Now it is indeed possible to work meaningfully with Designate: The component communicates with various types of DNS servers in the back end, as desired, including as top dog BIND and PowerDNS. It is also possible to manage domains and individual DNS entries automatically or manually via an API. How exactly does it work?
Modular Setup
Like practically any OpenStack component, Designate is based on a modular design (Figure 1). The most important component is Designate Central, which manages Designate's metadata that includes the database of all existing DNS entries and those to be created by Designate. The Designate API is directly connected to Designate Central: Like every OpenStack components, the API is also based on the REST principle and accepts external commands entered by the user via the command line or the OpenStack dashboard.

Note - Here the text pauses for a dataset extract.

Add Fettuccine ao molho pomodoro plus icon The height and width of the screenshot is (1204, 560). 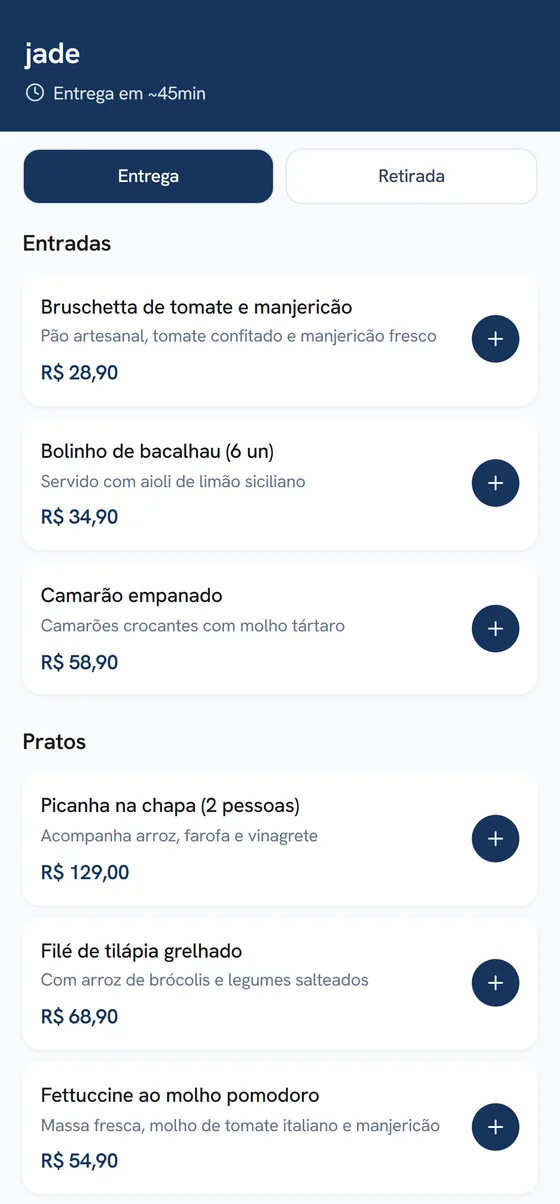[x=495, y=1128]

Unlike other OpenStack components, Designate has another option for making configuration changes: The solution part called Designate Sink directly docks to the cloud's message queue. Every OpenStack environment uses this to exchange commands between the individual OpenStack components.
For example, when Nova (i.e., the service responsible for managing VMs) creates a new virtual machine, the service sends a message via the message queue that one of the other Nova compute instances then reads and processes. RabbitMQ messaging is usually used in OpenStack.

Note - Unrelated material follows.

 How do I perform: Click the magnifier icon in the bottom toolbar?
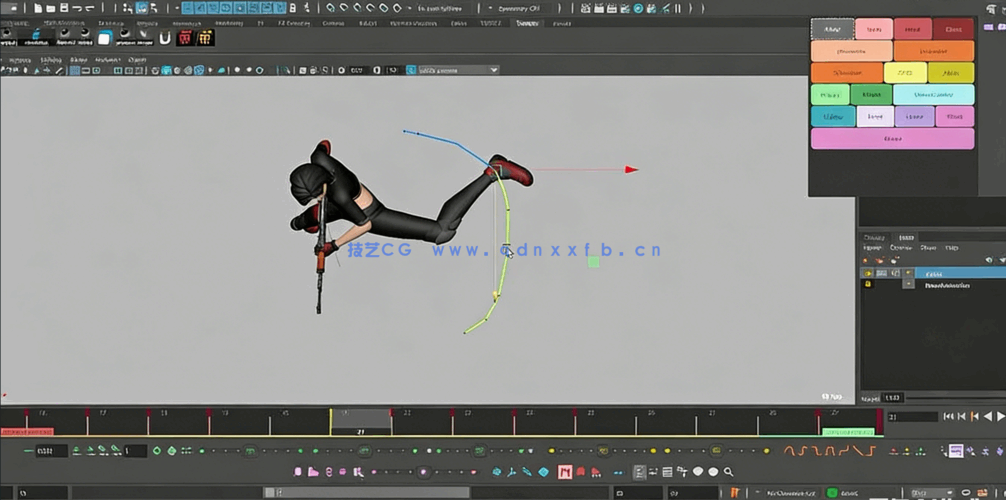coord(728,472)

Designate Sink, in particular, picks off the notifications that Nova sends as a confirmation when creating and deleting VMs. The service uses this as a trigger to create DNS entries automatically after starting a VM. The principle is elegant: No further work is required in Nova to allow Nova and Designate to communicate, because Nova creates the notifications anyway and Designate can read them from RabbitMQ.
Communication with Name Servers
Speaking of services that communicate with each other, Designate has to communicate with DNS servers for several tasks at the same time in the back end. The responsibility for this lies with two components: Designate Pool Manager and Designate MiniDNS (MDNS). The only way to ensure the interaction of services is to have several notional DNS servers available for customer requests.

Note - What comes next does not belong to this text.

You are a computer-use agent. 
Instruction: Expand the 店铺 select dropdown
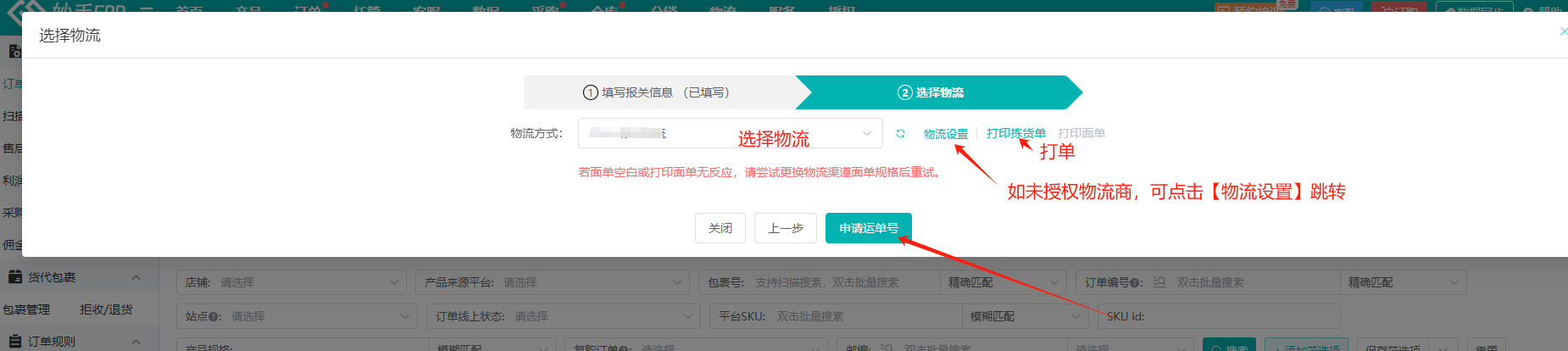(x=292, y=282)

Designate Pool Manager is responsible for the overview of the DNS server that a Designate setup has. The DNS servers can be sorted into pools (i.e., organized into groups) using the Pool Manager. On the pool level, users can then define per domain which name server is responsible for precisely that domain, which means it's possible to distribute incoming requests for domains to many back ends.
Moreover, the pool manager is also responsible for synchronizing the configuration from the data in the database with the configuration of all the DNS servers. To this end, the pool manager supports the so-called back ends – a type of driver that allows communication between the pool manager and the name server. Designate supports a variety of back ends out of the box: BIND9, Microsoft DNS, PowerDNS, Knot DNS 2, and djbdns are just a few of the available examples.
However, Designate also has its own name server in the form of Designate MDNS that sends DNS Notify requests and answers AXFR requests from the real name servers in the setup. The construct seems redundant at first glance: If the DNS server setup can be processed directly via Designate Pool Manager, why do they receive via AXFR instead and DNS zone transfer from Designate MDNS?
The answer to this question is perpetuated in the blueprint for Designate MDNS [2]: A great deal of intelligence would be required in the back ends if they were responsible for the target DNS server being up to date.
Updating DNS entries on multiple DNS servers at the same time is certainly not a trivial task, but it's one that has already been solved. Update messages and AXFR requests are, after all, fixed components of the DNS standard, so it would have amounted to reinventing the wheel if people had wanted to implement the DNS update via Designate Pool Manager and its back ends instead of using existing mechanisms. OpenStack project developers consciously decided against doing so.